Samsung Electronics Co., Korea’s most valuable company, paid the most in cash dividends among Korean stocks. It handed out an average of 8.5 trillion won annually to shareholders in cash over the past 10 years.

Hyundai Motor Co. came second, paying 3.0 trillion won in cash dividends last year.

Its sibling Kia Corp, KB Financial Group and Shinhan Financial Group also ranked high on the list, elbowing out SK Innovation Co., Korea Electric Power Corp. and S-Oil Corp. which had paid handsome dividends in the 2010s.

The country’s top 20 companies on the dividend payout list distributed a total of 9.7 trillion won in cash dividends in 2014. Last year, that sum soared to 26.8 trillion won.

The top 20 accounted for 65% of Korean companies’ cash dividend payments, up from 62% in 2014.
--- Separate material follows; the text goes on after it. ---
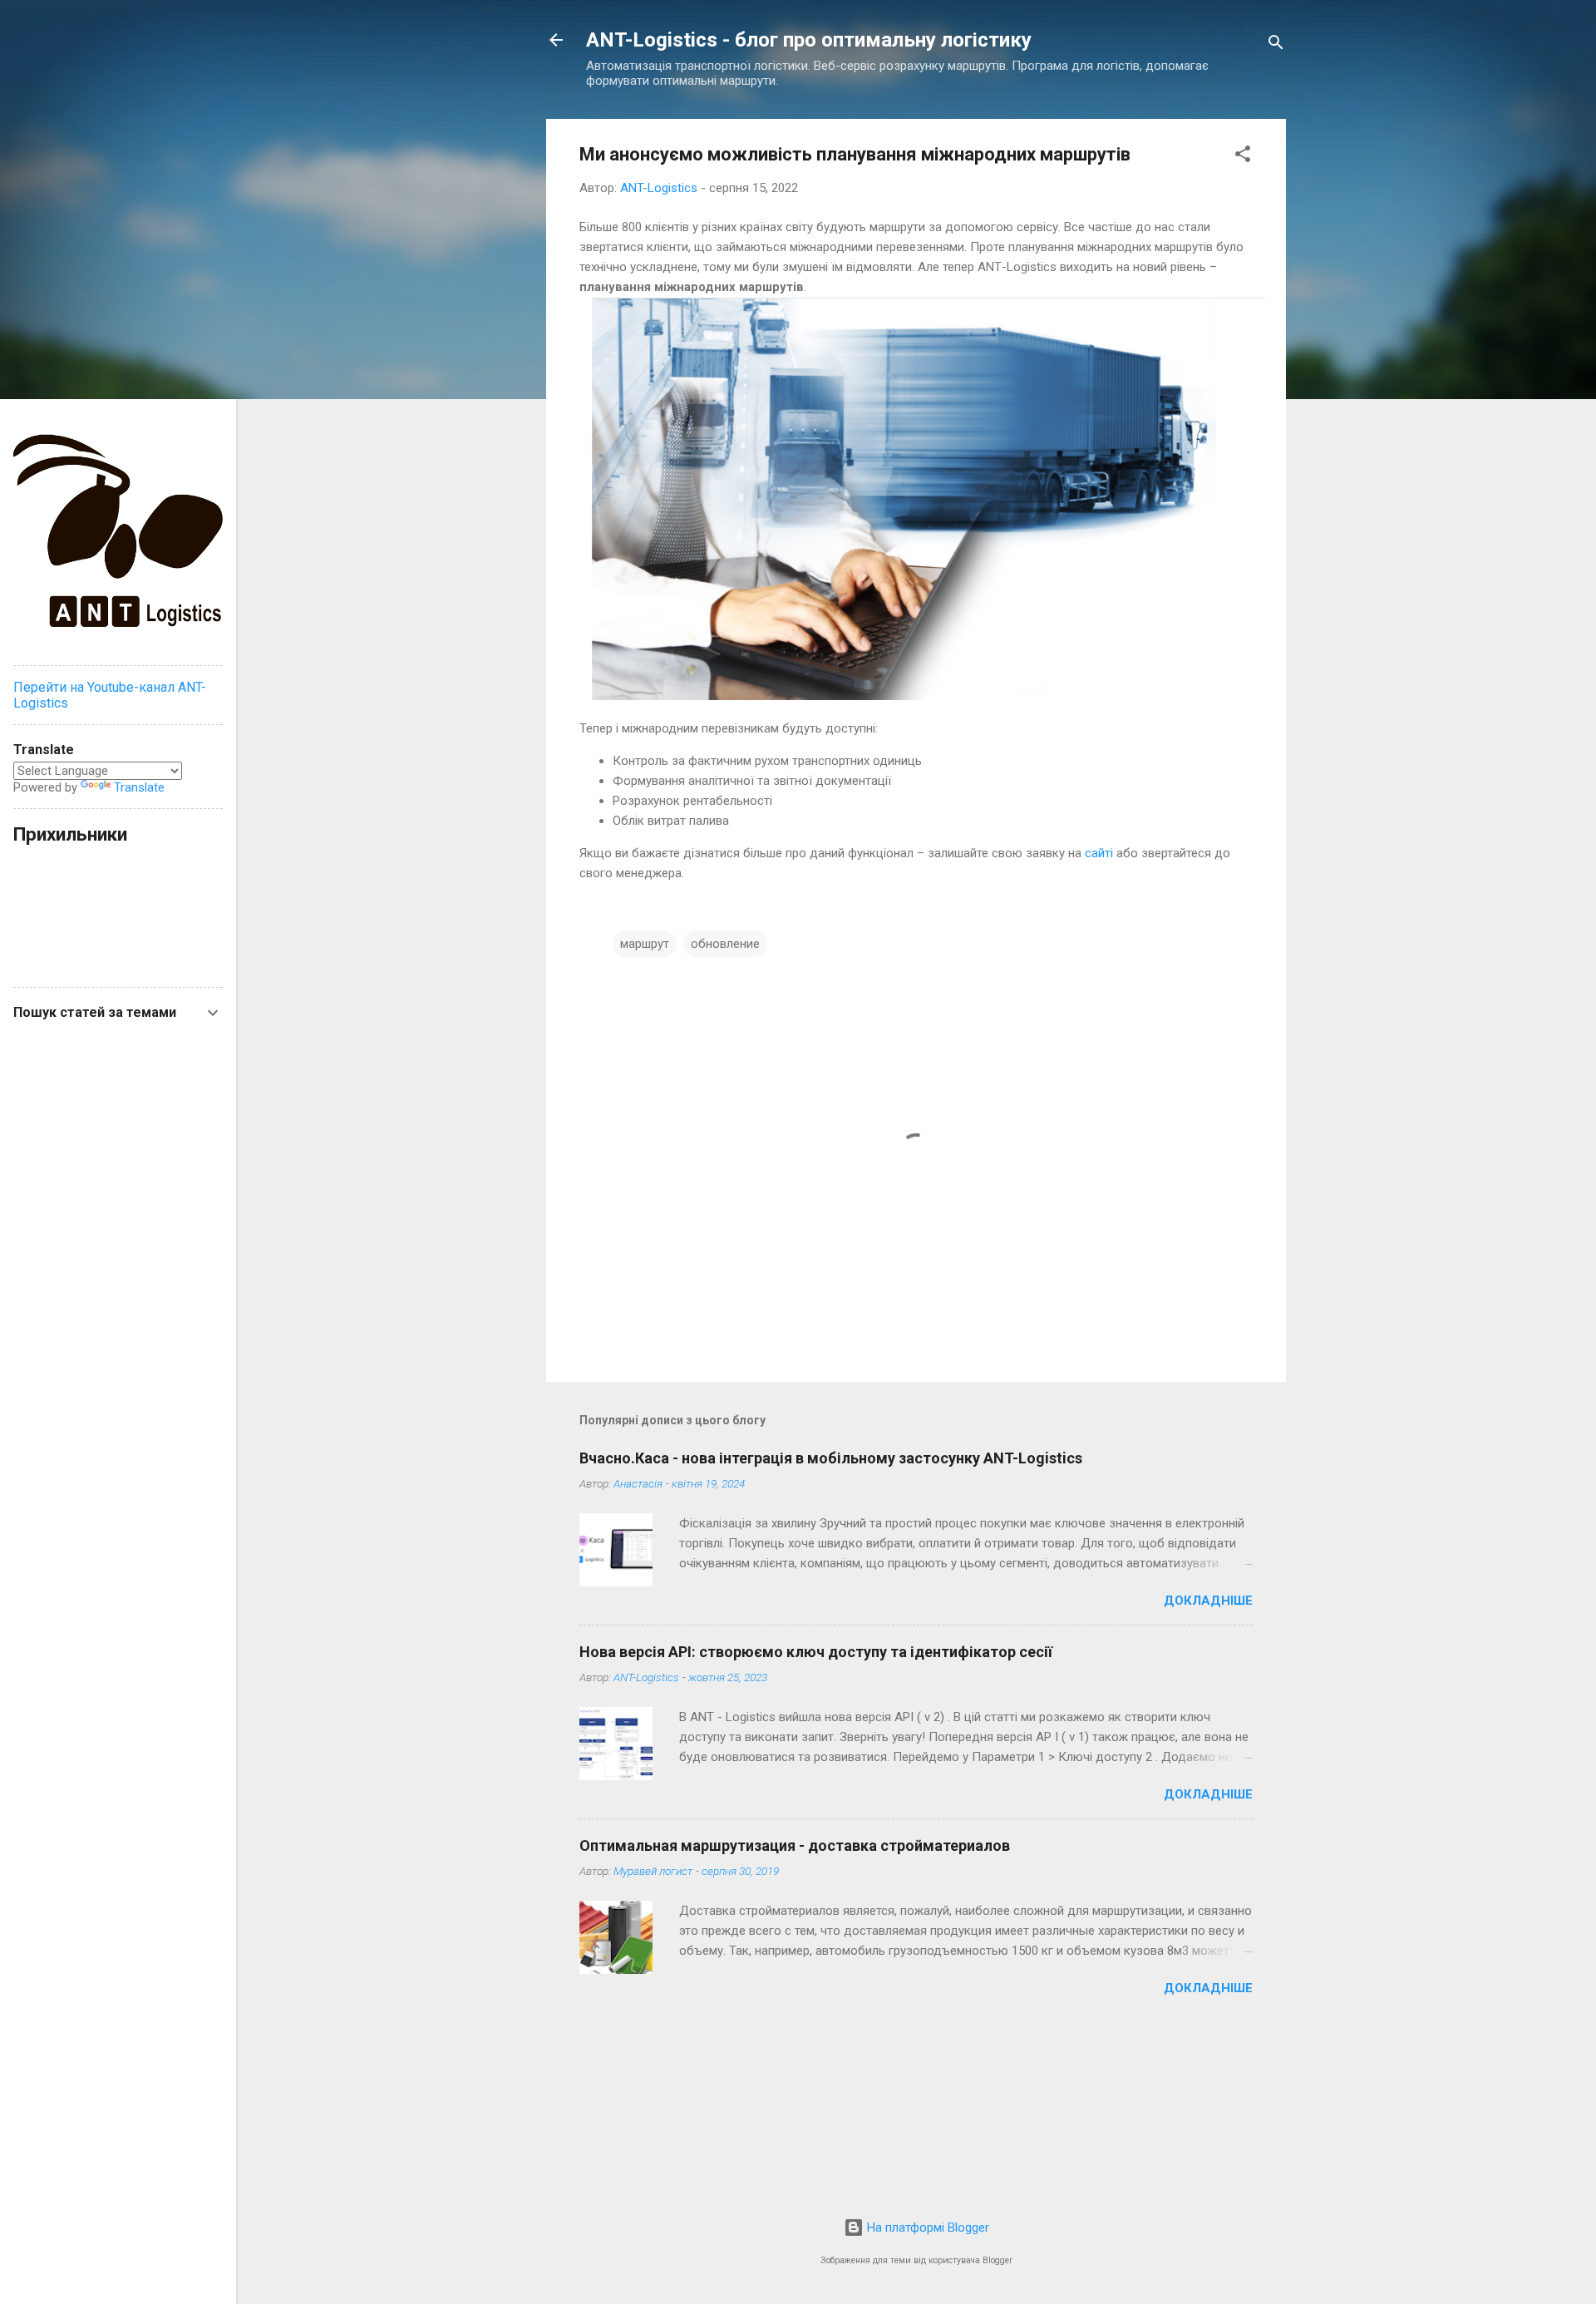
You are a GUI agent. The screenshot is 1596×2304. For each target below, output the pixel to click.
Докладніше (1208, 1600)
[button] (1243, 157)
South Korean won banknotes (Courtesy of Getty Images)

INTERIM DIVIDENDS

A larger number of Kospi-listed companies have introduced interim dividends. A record 72 companies paid interim dividends in 2023, compared with 26 in 2014.

They distributed a record 13.7 trillion won in interim dividends in 2023, more than triple the 431.5 billion won paid in 2014.

For the January-March period, a record-high 21 companies listed on the main Kospi bourse and the junior Kosdaq paid a record 4.7 trillion won in quarterly dividends.

Hong KiHoon, a professor in the College of Business Administration at Hongik University, said that the dividend payment increase suggests Korean companies had not found the right place to invest.

"The government's continuous push to expand shareholder returns also seemed to affect their dividend policy," he added.

The average dividend yield for Korean stocks — or dividend income against stock prices — climbed to 2.97% in 2023, compared with 1.71% in 2014.

That was still below the yield of Korea's one-year treasury bonds of 3.43% last year.